When to Use a Stack or a Queue
As we can probably guess, we would definitely want to use a stack if we need our data structure to follow the last in, first out, or LIFO ordering. Similarly, we’d use a queue if we need first in, first out or FIFO ordering.
If we can’t be sure that one or the other of those orderings will work for us, then we can’t really use a stack or a queue in our program.
Why Not Just Use Lists?
Of course, one of the biggest questions that comes from this is “why not just use lists for everything?” Indeed, lists can be used as both a queue and a stack, simply by consistently inserting and removing elements from either the beginning or the end of the list as needed. So why do we need to have separate data structures for a queue and a stack?

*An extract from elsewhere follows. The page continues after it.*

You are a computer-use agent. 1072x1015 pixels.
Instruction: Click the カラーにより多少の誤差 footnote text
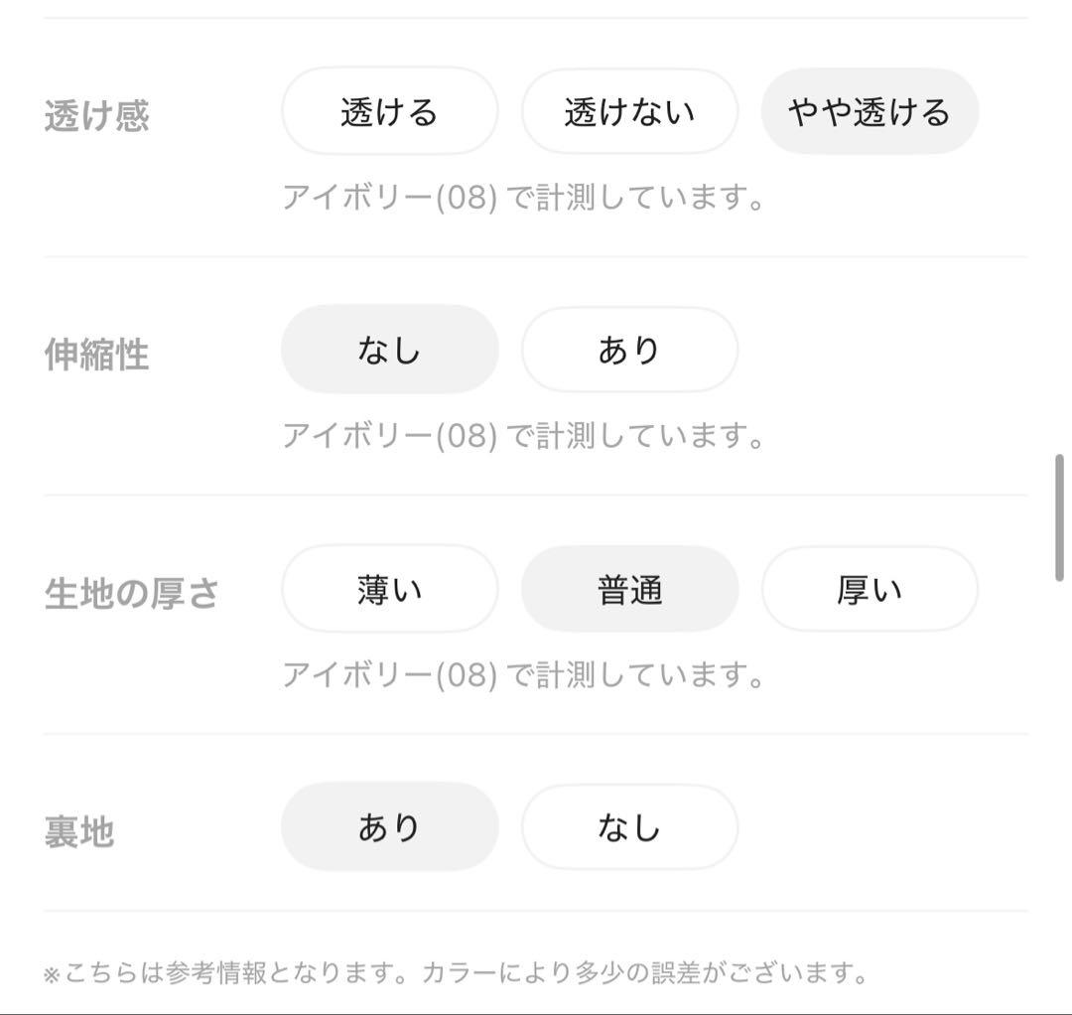coord(645,972)
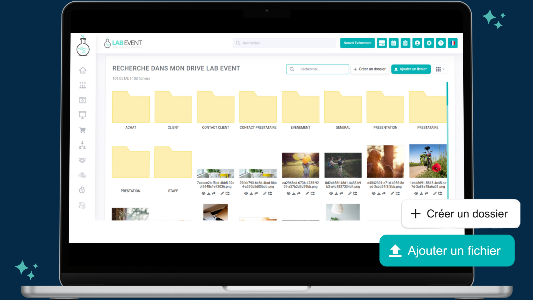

There are two important reasons. First, if we know that we only need to access the most recently added element, or the element added first, it makes sense to have a special data structure for just that usage. In this way, it is clear to anyone else reading our program that we will only be using the data in that specific way. Behind the scenes, of course, we can just use a list to represent a queue or a stack, but in our design documents and in our code, it might be very helpful to know if we should think of it like a stack or a queue.
The other reason has to do with performance. By knowing exactly how we need to use the data, we can design data structures that are specifically created to perform certain operations very quickly and efficiently. A generic list data structure may not be as fast or memory efficient as a structure specifically designed to be used as a stack, for example.
As we learn about each of these data structures throughout this course, we’ll explore how each data structure works in terms of runtime performance and memory efficiency.